She talked about research on a low-glucose suspend system like the Medtronic 530g with Enlite. They found that LGS can prevent severe hypoglycemia in most cases, in both children and adults. Makes you wonder why Med-T didn’t try harder to get pediatric approval from the FDA for their device(s).

They’ve done a series of tests (in Australia, if I remember correctly) on predictive low-glucose suspend, where the system predicts a hypo, then shuts off the pump. They started testing with adults, then tested with teens, and progressively younger kids. They start testing with 3 to 6 year olds soon.

She also gave a recap of diabetes camp testing out in California.

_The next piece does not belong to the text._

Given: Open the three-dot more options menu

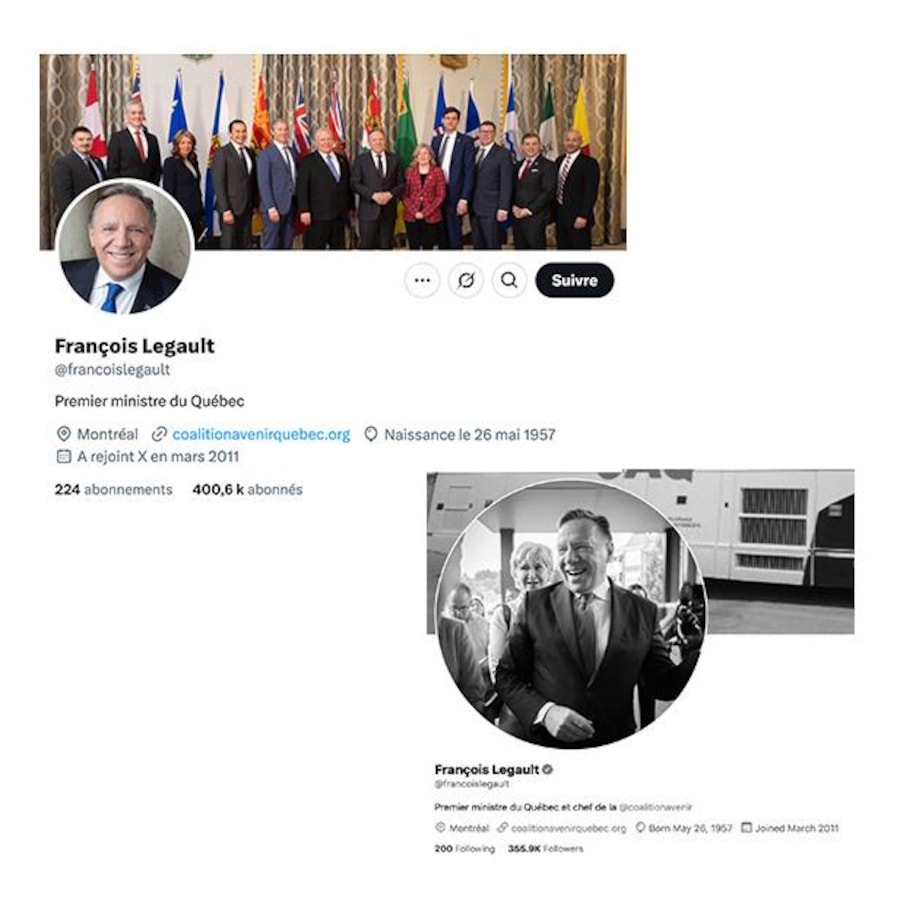Looking at the screenshot, I should pyautogui.click(x=422, y=281).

And she mentioned two studies starting soon: One with kids at Camp Jordan in Virginia, and bionic pancreas testing using a bi-hormonal pump up in Boston. Most moving to me was early on in her presentation though. She had handwritten answers from kids who were asked the question “What do you fear most about nighttime hypoglycemia?”. The answers: “Waking up in a coma and dying”, and “Not waking up”. Those are typical responses… but when you see them in the handwriting of children, who should never have to bear that kind of burden, it really hits you where you live.

And while I’m at it, let me pass along a great big thank you to children and their parents who agree to take part in this crucial testing of closed-loop systems.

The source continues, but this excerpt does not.